What should America take from Clint Eastwood’s ‘Halftime in America’ ad?

The Takeaway

We all know what halftime meant in the Super Bowl, but when Clint Eastwood said it was halftime in America, that meaning was a bit more elusive.

“This country can’t be knocked out with one punch. We get right back up again and when we do the world is gonna hear the roar of our engines. It’s half time America, and our second half is about to begin.”

Did he mean that the United States had just 236 years left? Did he mean it was time for President Barack Obama to win re-election? Was he making some broad metaphor that means less in terms of concrete times?

Republican political strategist Karl Rove blasted the ad as an Obama re-election ad, financed by American taxpayers through their bailout of the Chrysler Corporation. But is Eastwood even a Democrat? Signs point to no.

He was the non-partisan mayor of a California town for two years. Some reports suggest President George H.W. Bush considered him to be his vice presidential running mater in 1998. And, in 2008, Eastwood endorsed John McCain. He said last year he couldn’t ever remember voting for a Democratic presidential candidate.

James Warren, a columnist for the Chicago news Cooperative, said the ad was, ultimately, an enormously effective piece of propaganda for a line of cars that’s “not very good.”

“There was a rich irony, of Eastwood, who epitomized the move toward the angry, alienating individual during the Reagan era, now fronting for teamwork and community,” Warren said.

As far as “halftime,” Warren said not to read too much into that specific word.

“I saw it as a mere device. Halftime of a football game. Not a very sophisticated thing, but the larger point seemed to be that we’re at some critical moment,” Warren said. “Whether we win the game depends on how we play it, and that we’ve overcome previous battles.”

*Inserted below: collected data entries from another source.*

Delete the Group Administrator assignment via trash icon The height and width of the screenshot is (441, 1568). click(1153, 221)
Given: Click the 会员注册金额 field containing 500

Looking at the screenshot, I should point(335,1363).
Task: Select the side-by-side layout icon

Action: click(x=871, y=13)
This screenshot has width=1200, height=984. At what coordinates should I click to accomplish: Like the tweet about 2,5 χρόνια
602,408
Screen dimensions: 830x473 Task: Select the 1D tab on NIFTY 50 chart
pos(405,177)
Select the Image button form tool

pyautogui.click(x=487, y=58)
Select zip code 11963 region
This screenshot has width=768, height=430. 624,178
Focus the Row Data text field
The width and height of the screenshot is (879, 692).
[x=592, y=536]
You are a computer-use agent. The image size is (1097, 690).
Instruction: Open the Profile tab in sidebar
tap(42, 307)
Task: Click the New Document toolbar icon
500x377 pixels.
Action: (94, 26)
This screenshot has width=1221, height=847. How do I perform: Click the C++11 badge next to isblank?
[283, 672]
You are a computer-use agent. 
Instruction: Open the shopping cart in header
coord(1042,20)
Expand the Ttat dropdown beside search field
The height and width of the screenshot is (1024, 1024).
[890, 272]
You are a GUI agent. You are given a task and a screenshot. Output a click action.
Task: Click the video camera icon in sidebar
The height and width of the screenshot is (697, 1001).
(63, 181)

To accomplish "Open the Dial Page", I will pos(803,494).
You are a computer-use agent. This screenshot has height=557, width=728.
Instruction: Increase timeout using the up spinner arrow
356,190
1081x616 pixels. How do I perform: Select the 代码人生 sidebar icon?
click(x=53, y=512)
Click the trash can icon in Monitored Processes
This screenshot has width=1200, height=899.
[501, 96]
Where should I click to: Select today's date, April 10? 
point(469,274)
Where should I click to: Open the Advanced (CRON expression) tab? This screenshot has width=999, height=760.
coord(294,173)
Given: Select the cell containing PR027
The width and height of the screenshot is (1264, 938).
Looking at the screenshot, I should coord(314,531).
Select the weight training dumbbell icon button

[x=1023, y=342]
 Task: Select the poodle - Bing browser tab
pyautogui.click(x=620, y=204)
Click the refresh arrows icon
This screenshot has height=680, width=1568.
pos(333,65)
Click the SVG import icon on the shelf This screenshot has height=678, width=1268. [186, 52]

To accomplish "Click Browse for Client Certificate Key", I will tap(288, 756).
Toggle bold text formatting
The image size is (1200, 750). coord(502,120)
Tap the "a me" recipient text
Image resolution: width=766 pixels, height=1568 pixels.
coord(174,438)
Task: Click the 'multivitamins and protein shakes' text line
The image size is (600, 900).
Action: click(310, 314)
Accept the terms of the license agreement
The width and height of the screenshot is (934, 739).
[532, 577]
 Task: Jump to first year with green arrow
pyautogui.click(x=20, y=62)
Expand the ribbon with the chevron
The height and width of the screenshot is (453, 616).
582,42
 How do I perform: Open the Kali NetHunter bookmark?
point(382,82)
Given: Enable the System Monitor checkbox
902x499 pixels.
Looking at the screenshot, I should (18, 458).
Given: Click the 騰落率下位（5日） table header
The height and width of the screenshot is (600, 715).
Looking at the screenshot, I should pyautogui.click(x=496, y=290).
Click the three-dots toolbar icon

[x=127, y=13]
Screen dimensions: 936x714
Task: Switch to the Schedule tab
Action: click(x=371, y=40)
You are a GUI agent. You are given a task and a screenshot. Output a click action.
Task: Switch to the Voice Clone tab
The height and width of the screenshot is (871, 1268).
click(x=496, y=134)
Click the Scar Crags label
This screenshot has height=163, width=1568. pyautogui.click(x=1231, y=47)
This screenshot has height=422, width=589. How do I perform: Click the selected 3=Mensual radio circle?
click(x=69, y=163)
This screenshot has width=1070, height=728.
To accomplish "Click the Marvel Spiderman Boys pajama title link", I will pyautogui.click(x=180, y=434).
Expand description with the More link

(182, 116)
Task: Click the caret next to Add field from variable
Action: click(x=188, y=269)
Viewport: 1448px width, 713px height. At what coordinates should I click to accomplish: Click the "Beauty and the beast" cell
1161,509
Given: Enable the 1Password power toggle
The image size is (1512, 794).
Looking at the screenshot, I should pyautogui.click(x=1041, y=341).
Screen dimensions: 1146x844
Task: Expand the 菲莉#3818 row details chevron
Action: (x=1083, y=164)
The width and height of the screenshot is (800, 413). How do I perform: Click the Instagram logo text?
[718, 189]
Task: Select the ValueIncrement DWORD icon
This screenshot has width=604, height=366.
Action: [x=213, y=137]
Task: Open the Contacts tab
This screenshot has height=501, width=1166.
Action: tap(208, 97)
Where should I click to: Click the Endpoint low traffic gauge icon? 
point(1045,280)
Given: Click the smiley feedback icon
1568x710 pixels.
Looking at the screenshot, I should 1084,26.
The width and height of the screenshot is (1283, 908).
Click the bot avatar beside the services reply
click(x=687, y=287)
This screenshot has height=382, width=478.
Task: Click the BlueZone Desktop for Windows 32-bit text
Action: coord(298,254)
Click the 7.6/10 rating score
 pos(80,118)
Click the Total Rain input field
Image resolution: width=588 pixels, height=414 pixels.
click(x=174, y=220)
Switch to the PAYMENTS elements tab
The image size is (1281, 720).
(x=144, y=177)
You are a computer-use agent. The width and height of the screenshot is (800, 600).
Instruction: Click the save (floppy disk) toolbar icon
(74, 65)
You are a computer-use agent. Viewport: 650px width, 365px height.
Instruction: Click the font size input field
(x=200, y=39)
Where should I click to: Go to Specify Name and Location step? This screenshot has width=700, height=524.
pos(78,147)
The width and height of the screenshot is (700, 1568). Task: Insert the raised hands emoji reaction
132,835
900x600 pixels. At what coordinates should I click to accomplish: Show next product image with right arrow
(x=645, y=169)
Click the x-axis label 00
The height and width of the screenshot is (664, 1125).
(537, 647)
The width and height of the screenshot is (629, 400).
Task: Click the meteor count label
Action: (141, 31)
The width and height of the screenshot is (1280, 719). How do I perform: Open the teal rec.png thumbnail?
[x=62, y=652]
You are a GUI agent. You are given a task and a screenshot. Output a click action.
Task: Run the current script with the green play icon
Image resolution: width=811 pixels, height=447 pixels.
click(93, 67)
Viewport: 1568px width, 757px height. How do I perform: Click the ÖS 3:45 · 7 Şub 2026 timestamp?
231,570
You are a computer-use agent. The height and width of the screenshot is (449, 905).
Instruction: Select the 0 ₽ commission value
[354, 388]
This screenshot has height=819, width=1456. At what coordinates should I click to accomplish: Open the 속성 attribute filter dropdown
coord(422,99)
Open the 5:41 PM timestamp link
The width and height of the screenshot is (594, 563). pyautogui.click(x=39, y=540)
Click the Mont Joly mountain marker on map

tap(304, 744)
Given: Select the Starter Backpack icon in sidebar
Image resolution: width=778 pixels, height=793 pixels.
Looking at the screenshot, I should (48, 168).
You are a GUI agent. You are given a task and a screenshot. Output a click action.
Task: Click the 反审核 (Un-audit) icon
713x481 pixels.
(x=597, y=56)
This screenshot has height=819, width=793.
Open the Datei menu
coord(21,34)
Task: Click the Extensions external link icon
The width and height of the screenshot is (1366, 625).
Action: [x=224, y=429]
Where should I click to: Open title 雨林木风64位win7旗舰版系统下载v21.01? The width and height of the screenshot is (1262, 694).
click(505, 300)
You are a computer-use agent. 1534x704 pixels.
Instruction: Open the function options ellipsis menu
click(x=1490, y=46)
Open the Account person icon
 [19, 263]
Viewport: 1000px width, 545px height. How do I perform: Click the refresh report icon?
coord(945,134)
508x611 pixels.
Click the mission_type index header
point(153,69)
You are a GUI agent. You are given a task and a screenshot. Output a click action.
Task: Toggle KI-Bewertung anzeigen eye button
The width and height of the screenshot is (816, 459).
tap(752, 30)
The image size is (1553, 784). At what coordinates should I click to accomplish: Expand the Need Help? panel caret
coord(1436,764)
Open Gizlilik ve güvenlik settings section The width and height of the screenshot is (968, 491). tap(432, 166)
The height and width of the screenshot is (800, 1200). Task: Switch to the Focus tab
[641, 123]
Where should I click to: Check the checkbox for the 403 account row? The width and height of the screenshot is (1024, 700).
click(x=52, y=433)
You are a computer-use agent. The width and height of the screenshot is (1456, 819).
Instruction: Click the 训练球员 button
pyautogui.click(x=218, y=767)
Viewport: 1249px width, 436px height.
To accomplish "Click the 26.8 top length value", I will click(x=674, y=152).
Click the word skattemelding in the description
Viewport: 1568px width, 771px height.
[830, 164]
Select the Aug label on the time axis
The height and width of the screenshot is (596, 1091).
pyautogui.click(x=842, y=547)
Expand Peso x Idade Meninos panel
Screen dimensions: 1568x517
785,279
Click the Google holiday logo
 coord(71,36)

Warren suggested the Obama campaign analyze the ad closely and compared it favorably to the “stunningly successful” morning in America ad from Ronald Reagan’s 1984 re-election bid.

But the ad doesn’t necessarily apply to just one party, or the other, he said.

Warren said in some ways the ad was a defense of the bailout Chrysler received — a bailout that in some cases has cost it in terms of negative publicity.

“All you have to do is be living in this part of the country and be pretty sensitive to what played out the last couple of years and a whole slew of jobs that were maintained, putting aside whether the government should be bailing out endangered companies, and if you look around a state like Illinois or Indiana, that action had enormous practical impact,” Warren said.